With digital payments glorifying the Indian payment landscape, Mobile-based payments and cards are the jewel in the crown of the FinTech industry. Rapid innovation and adaption of technology and government’s determined push towards making digital payments an everyday essential are the main reasons for stirring a change in the way people make payments.
Mobile Payments commenced the journey of making our lives easier in 2010 with the launch of Immediate Payment Service or IMPS by NPCI. The chief intention behind the comprehension of this service was the dire need of an interface with interoperability and IMPS was successful in proving its worth by establishing a whopping 2.76 trillion Indian rupees in transaction value, as of November 2020. The roll out of UPI or Unified Payments Interface in 2016 has been by far, the best and most convenient technological advancement in the FinTech arena.
With the roll out of UPI or Unified Payments Interface, in 2016, the digital payment landscape of India grew significantly. UPI is an instant real-time payment system which facilitates inter-bank transfer without the hassle of adding beneficiary account details. Developed to accept payments 24×7 for all 365 days a year, UPI allows you to accept digital payments through a Unique Virtual ID or a QR Code.
According to NPCI, UPI has recorded a massive 2.21 billion in transaction volume in November 2020 with some of the most used mobile applications functioning over UPI platform being BHIM, Google Pay, Paytm, PhonePe and WhatsApp Payments.
How Mobile Payment Service functions in the Indian landscape?
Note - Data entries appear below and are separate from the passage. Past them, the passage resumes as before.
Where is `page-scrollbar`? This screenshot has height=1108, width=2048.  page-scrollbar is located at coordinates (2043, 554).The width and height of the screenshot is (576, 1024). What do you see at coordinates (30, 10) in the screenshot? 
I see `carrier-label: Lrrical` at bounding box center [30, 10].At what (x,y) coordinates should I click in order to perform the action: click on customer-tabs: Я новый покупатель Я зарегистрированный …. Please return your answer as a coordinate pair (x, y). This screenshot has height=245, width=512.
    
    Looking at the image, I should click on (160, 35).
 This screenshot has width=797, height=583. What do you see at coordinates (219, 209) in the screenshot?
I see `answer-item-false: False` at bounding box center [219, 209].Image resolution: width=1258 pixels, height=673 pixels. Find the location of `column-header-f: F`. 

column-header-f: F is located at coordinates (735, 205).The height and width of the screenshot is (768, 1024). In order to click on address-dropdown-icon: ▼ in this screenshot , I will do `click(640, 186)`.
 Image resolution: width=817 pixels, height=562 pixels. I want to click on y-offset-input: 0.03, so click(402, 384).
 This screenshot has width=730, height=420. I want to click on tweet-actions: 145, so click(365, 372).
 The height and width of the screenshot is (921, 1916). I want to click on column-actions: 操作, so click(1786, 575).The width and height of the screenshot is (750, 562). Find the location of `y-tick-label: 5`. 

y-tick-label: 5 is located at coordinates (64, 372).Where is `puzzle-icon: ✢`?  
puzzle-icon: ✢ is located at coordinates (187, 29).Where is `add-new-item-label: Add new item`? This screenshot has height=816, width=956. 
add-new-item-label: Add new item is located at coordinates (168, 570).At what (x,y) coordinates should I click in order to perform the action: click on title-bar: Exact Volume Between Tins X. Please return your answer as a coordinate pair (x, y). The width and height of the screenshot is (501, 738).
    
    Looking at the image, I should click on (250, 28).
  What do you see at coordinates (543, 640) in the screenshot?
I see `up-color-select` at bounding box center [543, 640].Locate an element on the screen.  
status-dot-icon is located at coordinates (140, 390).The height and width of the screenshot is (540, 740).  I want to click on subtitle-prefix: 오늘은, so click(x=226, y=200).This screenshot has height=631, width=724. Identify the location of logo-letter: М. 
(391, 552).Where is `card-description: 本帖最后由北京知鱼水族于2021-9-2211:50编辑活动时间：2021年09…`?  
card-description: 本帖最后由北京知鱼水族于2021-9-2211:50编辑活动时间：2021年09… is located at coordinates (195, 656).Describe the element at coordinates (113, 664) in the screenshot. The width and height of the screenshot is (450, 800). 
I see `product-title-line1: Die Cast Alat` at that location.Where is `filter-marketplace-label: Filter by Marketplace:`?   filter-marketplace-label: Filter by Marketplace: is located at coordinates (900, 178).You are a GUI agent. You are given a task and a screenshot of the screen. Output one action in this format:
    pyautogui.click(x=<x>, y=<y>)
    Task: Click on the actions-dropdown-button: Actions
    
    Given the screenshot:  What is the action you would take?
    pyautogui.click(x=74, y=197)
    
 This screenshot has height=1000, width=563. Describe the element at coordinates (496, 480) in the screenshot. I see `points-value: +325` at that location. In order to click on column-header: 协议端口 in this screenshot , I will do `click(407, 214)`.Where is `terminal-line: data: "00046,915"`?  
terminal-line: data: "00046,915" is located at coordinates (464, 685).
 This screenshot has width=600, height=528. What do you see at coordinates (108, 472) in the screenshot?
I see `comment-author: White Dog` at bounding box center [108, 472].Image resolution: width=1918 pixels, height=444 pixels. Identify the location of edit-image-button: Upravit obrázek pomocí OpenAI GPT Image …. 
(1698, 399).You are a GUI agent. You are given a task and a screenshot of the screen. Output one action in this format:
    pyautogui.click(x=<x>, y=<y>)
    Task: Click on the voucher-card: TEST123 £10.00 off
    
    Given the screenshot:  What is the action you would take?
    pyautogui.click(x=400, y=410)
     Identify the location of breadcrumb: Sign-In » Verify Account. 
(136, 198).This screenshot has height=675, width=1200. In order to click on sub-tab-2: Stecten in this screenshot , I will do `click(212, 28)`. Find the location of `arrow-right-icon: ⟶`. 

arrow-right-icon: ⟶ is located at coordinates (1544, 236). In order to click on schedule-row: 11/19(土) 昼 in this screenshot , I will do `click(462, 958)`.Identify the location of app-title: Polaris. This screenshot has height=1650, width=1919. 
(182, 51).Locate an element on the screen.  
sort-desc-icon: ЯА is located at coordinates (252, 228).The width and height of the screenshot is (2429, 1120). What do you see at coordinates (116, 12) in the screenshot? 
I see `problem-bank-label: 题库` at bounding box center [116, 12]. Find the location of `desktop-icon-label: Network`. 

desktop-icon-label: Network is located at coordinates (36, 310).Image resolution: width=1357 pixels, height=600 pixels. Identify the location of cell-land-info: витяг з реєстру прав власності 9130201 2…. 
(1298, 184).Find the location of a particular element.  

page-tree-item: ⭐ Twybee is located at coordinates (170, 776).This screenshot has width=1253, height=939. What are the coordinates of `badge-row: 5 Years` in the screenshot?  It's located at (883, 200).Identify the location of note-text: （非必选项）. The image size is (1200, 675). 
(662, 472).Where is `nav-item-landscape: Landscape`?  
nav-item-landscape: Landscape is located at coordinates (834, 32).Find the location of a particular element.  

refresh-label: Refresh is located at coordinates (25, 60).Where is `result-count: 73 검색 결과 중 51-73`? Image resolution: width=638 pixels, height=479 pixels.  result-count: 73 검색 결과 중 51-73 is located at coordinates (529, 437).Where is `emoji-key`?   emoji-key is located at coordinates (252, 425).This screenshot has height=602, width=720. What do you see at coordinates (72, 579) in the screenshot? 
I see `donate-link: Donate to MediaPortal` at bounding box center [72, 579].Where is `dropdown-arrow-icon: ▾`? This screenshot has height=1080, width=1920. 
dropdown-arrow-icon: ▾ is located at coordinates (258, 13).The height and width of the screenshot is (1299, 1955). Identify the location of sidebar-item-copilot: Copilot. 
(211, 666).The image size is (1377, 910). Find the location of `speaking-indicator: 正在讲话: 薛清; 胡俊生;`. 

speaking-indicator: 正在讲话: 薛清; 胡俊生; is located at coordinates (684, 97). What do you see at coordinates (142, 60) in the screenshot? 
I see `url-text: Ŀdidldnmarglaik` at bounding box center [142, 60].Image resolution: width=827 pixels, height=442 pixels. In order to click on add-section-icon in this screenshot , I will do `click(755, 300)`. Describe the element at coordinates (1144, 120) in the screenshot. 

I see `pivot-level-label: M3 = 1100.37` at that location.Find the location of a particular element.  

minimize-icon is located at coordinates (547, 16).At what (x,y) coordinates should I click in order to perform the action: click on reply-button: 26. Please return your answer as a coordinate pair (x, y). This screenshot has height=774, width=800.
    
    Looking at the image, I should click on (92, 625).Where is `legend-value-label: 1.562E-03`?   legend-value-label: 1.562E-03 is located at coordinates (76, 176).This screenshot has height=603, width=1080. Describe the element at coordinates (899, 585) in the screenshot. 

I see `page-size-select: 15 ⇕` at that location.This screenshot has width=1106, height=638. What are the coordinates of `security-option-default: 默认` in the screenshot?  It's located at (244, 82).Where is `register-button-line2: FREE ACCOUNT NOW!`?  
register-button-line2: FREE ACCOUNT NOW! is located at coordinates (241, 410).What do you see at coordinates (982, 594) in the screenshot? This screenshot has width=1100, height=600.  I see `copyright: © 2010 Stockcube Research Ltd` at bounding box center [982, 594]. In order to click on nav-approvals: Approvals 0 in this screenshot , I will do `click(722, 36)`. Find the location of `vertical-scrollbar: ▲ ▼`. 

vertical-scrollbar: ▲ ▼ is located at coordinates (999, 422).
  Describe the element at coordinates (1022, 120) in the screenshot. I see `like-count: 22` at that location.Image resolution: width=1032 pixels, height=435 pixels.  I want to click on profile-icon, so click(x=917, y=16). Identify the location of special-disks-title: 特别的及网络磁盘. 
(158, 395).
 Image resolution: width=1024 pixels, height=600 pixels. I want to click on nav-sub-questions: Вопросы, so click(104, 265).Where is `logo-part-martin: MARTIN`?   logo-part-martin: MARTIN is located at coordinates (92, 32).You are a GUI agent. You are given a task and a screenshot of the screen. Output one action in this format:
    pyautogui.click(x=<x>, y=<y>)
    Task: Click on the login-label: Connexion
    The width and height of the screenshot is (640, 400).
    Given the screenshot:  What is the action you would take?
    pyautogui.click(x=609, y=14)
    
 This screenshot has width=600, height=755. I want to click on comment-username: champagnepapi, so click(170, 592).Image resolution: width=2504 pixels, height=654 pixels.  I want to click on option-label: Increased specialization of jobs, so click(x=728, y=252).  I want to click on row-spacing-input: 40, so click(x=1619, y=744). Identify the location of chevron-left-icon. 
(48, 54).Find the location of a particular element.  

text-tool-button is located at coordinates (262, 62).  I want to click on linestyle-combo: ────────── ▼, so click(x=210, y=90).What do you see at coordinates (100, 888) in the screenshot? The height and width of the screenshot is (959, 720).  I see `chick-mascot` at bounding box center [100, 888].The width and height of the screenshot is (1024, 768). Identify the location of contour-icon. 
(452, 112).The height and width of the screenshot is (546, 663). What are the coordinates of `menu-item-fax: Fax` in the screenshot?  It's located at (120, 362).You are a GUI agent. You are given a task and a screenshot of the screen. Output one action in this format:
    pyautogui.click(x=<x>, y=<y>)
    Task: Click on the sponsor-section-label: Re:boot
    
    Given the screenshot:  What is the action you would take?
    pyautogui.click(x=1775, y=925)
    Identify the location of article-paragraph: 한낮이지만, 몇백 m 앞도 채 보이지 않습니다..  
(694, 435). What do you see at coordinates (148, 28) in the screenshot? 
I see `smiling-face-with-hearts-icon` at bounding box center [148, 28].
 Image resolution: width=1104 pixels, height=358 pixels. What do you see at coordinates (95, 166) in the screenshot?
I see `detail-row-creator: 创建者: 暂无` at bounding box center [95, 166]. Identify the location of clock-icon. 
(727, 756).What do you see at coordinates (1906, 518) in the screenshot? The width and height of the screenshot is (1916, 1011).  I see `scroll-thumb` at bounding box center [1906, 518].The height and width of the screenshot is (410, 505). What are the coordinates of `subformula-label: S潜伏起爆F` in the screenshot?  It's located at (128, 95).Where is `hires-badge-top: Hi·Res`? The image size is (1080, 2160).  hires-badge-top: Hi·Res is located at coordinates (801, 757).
According to a recent report from KPMG, non-cash transactions are predicted to cultivate a growth of 20 percent by 2023, expecting much of this growth to be driven by mobile. Post the government’s cash crunch of 2016, which put all the high-denomination notes out of circulation overnight and forced the masses to resort to digital payment methods, led to a very big learning experience for the entire country.
Nevertheless, the growth of mobile payment options like UPI and IMPS grew significantly. Rapid smartphone growth receiving a boost from the telecom companies providing inexpensive 4G tariff plans, also added fuel to the fire. This led to a massive leap in UPI usage in 2016, estimated to jump from 103,000 transactions to 1.97 million in a matter of three months, which later grew significantly and crossed the 900-million mark.
While this development sounds striking, the industry consensus still holds digital payments accountable for merely 10 to 15% of all retail merchant transactions, with mobile payments still playing a second fiddle to credit and debit cards when measured in terms of value. Not more than a quarter of Indians own smartphones enriched with the capabilities to use mobile banking applications or other payment services like Paytm or Google Pay.
However, the key challenge that the mobile payment service faces isn’t just limited to getting the services in the customer’s hand. There is a crucial need to develop ‘super-apps’ which provides a gateway to availing multiple services, thereby enhancing customer experience which was formerly limited to the same. As quoted by KPMG’s Mr. Jain “There is a clear incentive for people to use super apps and there is a clear incentive for the ecosystem to adapt to them.”